>> BEGIN READING PASSAGE
The 2017 Pro Bowl (branded as the 2017 Pro Bowl presented by Aquafina for sponsorship reasons) was the National Football League's all-star game for the 2016 season, which was played at Camping World Stadium in Orlando, Florida, on January 29, 2017. The game was the first in a three-year deal to host the Pro Bowl in Orlando, which also included cross-promotional events (such as a newly established skills competition) held at the Walt Disney World Resort (which is owned by the primary parent company of the game's broadcaster, ESPN).

After three years of using a draft format, the 2017 Pro Bowl returned to the previous conference-based format, played between all-star teams representing the American Football Conference and National Football Conference. The AFC all-stars were coached by Andy Reid, and the NFC all-stars were coached by Jason Garrett.

Background

Host selection process
At least five locations were in contention to host the 2017 Pro Bowl, with four submitting formal bids.
Aloha Stadium in Hawaii, the site of the Pro Bowl from 1980 to 2009, 2011–2014, and 2016.
NRG Stadium in Houston, Texas, the site of Super Bowl LI.
Camping World Stadium in Orlando, Florida, where Pro Bowl rightsholder ESPN has operations at Walt Disney World.
An unidentified stadium in Sydney, New South Wales, Australia.
Maracanã Stadium in Rio de Janeiro, Brazil. The stadium, which had recently been renovated for the 2014 FIFA World Cup and 2016 Summer Olympics, was discussed as a potential hosting site for the event, but Brazil ultimately declined to place a bid.

On June 1, 2016, the NFL announced that it had awarded the next three Pro Bowl games to Orlando.

Side events 
Commissioner Roger Goodell announced that the 2017 Pro Bowl would be a "week-long celebration for football and our fans"; a number of family-oriented side events was held at the Walt Disney World Resort and its ESPN Wide World of Sports Complex, including practices, a 5K run, youth events, and player appearances.

On December 12, 2016, the NFL announced that it would hold a series of skills competitions during Pro Bowl week at the Wide World of Sports Complex, known as the Pro Bowl Skills Showdown.

Game format
On June 1, 2016, the NFL confirmed that the Pro Bowl would return to its previous, conference-based format for 2017, after three years of using a draft-based format with players selected by designated captains. The captains were former NFL players Jerome Bettis, Tony Gonzalez, Ray Lewis, and Charles Woodson.

Rule changes
The game format was nearly the same for 2017 as it had been in 2016, with some exceptions:
Forty-four players were assigned to each team, up from 43 in 2016 (a regular game-day active roster has 46).
The two-minute warning that was given in the first and third quarters (in addition to the second and fourth quarters) in previous years was eliminated, and the ball did not change hands after the first and third quarters.
>> END READING PASSAGE
>> BEGIN COLLECTED MATERIAL
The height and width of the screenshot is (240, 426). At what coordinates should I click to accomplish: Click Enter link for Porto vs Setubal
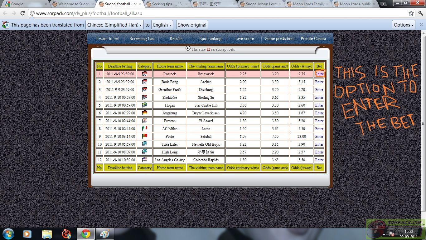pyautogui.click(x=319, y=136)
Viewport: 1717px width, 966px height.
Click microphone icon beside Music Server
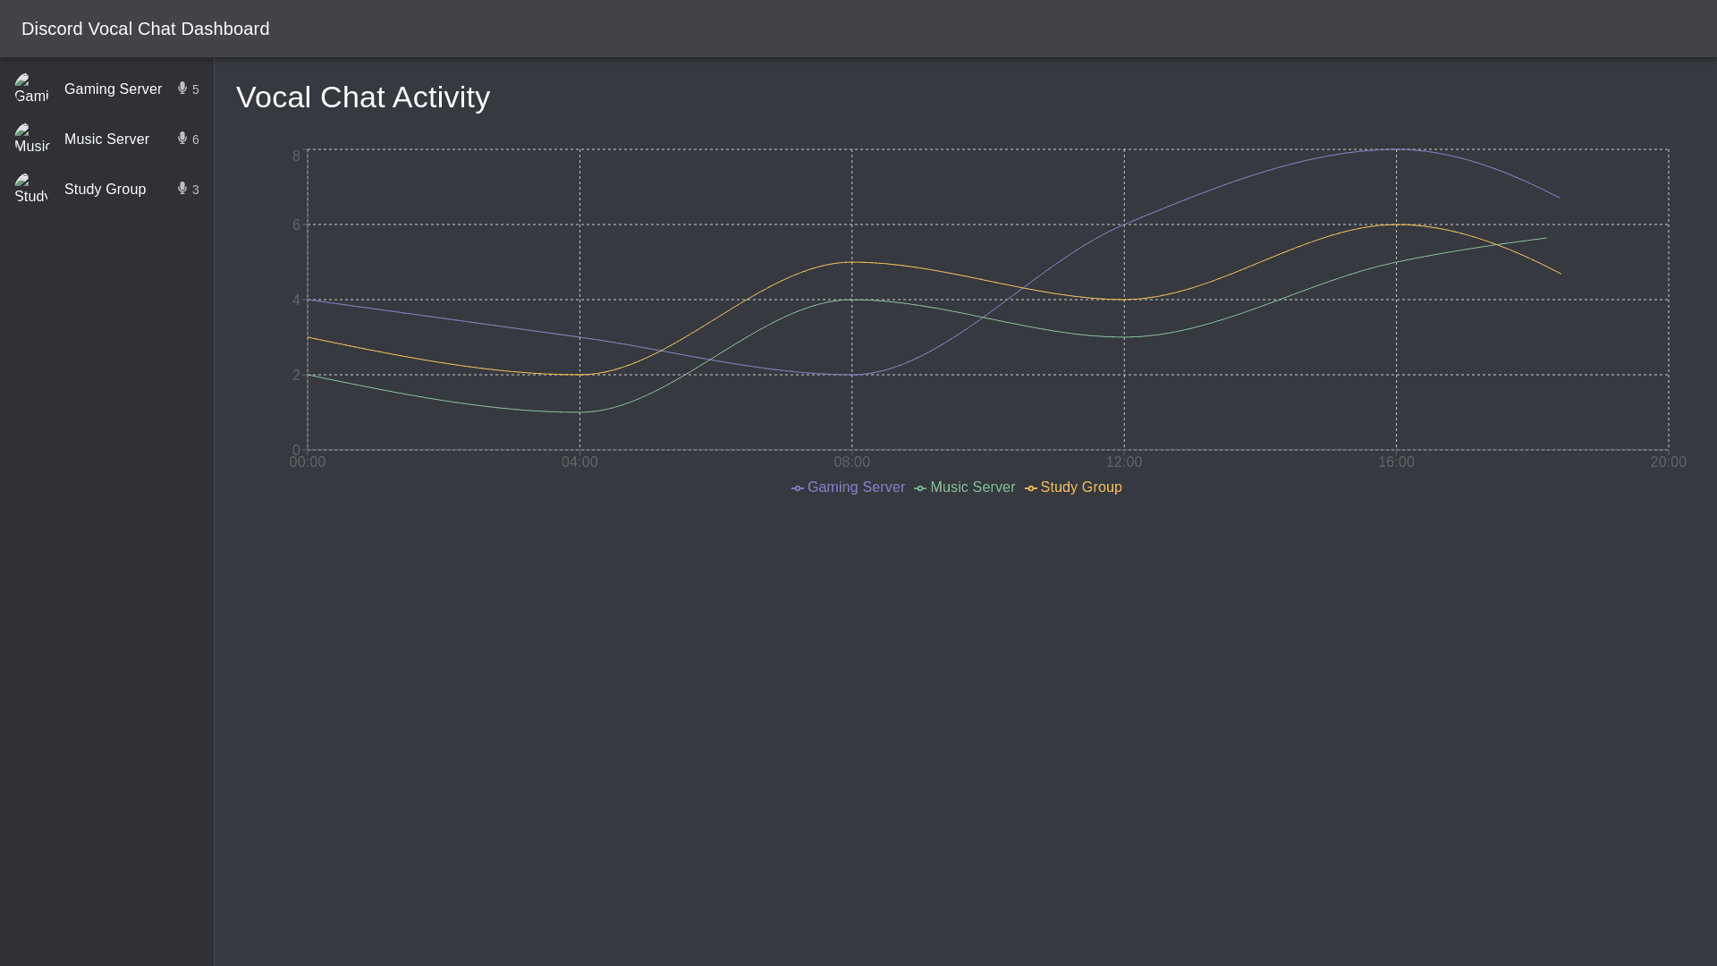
>> END COLLECTED MATERIAL
DO THIS:
Resume the 2017 Pro Bowl article after its final sentence and write what comes next.

RESPONSE:
The coin toss determined which team was awarded possession first. There were no kickoffs; the ball was placed on the 25-yard line at the start of each half and after scoring plays.
Defenses were now permitted to play cover two and press coverage. Prior to 2014, only man coverage was allowed, except for goal line situations.
A 38-second/25-second play clock was used instead of the usual 40-second/25-second clock, and up from 35-second/25-second clock in 2016.
Replay reviews will be allowed; previously there was replay in the Pro Bowl only when new equipment tests were being conducted.
There are no intentional grounding rules.
Only defensive ends and tackles may rush on passing plays, but those must be on the same side of the ball. The defense is not permitted to blitz.
All blindside blocks and blocks below the waist are illegal.
A tight end and running back must be in every formation.
No more than two wide receivers on either side of the ball.
Deep middle safety must be aligned inside the hash marks.

Summary

Box score

AFC rosters
The following players were selected to represent the AFC:

Offense

Defense

Special teams

NFC rosters
The following players were selected to represent the NFC:

Offense

Defense

Special teams

Notes:
bold player who participated in game
Replacement selection due to injury or vacancy
Injured player; selected but will not play
Replacement starter; selected as reserve
Selected but did not play because his team advanced to Super Bowl LI (see Pro Bowl "Player Selection" section)
Players must have accepted their invitations as alternates to be listed; those who declined, such as Tyrod Taylor, are not considered Pro Bowlers

Number of selections per team

Broadcasting
The game was televised nationally by ESPN and broadcast via radio by Westwood One.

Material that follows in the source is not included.